POLİTİKA - 19 Mayıs 2022 Perşembe 16:35

AK Parti Sözcüsü Çelik: “(İsveç ve Finlandiya’nın) Düşmanlarımıza verdiği bu destek hiçbir şekilde kabul edilemez”

A
A
A
AK Parti Sözcüsü Çelik: “(İsveç ve Finlandiya’nın) Düşmanlarımıza verdiği bu destek hiçbir şekilde kabul edilemez”

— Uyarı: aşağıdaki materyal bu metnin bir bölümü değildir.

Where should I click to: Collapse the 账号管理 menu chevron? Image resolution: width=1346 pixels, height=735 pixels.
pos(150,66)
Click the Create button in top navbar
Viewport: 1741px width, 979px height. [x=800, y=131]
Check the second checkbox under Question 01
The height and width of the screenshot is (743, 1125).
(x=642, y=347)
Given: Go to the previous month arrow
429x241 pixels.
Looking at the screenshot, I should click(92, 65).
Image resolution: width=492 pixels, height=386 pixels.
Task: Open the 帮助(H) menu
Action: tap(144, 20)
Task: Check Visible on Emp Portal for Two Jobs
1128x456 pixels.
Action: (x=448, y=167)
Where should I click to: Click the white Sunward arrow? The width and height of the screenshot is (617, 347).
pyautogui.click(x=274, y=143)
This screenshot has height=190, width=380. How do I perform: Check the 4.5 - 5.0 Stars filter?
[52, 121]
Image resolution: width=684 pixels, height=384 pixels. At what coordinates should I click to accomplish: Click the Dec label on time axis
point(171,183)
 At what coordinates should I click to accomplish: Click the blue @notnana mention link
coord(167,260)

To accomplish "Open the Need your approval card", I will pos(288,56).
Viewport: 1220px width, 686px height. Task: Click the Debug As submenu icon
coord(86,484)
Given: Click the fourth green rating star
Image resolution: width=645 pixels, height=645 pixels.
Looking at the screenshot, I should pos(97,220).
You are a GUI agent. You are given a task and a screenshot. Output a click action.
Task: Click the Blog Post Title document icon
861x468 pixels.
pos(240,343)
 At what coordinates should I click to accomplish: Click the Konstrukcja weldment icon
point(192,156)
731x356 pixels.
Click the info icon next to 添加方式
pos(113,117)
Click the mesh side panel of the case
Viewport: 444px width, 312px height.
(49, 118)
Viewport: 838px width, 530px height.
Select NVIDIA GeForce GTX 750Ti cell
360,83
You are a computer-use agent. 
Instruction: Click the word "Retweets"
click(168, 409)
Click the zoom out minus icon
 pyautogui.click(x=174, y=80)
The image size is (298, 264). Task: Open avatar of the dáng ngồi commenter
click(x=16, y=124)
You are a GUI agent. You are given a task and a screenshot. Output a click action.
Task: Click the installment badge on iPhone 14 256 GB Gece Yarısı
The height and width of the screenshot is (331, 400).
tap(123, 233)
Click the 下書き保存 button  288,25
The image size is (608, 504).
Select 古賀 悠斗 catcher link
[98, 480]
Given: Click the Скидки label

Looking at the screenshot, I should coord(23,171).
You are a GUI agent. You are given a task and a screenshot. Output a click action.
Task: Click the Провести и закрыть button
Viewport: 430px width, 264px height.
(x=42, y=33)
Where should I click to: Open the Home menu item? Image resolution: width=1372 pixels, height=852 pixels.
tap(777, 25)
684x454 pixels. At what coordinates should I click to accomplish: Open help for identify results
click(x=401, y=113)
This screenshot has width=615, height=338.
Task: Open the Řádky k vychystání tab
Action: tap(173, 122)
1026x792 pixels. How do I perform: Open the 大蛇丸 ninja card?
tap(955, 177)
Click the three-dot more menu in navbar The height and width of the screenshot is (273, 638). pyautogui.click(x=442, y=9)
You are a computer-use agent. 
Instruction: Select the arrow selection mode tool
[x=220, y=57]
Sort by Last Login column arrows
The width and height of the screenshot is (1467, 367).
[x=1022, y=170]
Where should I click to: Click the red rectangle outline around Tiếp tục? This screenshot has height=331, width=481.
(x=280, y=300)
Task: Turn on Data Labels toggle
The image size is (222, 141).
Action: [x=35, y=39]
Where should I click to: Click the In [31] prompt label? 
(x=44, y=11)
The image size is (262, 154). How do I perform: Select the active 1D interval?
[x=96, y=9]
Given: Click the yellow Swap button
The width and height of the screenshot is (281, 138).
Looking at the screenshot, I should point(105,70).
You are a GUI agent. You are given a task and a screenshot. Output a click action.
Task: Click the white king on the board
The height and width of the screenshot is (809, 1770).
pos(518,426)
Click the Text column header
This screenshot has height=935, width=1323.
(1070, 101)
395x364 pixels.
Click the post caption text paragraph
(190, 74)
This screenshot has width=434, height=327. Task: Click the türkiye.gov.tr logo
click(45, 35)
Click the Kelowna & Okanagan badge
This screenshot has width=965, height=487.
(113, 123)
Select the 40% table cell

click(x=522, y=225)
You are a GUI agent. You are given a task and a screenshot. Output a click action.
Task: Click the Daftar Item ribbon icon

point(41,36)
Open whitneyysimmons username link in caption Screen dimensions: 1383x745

AK Parti Sözcüsü Ömer Çelik, İsveç ve Finlandiya’nın NATO'ya başvurusuna ilişkin, “Sizin bu terör örgütlerine verdiğiniz destekler, bizim askerimize, polisimize, sivil vatandaşımıza dönük bir saldırı olarak ortaya çıkıyor. Dolayısıyla düşmanlarımıza verilen bu destek hiçbir şekilde kabul edilemez. Bunun müttefiklik bağlamında izah edilmesi de asla mümkün değildir” dedi.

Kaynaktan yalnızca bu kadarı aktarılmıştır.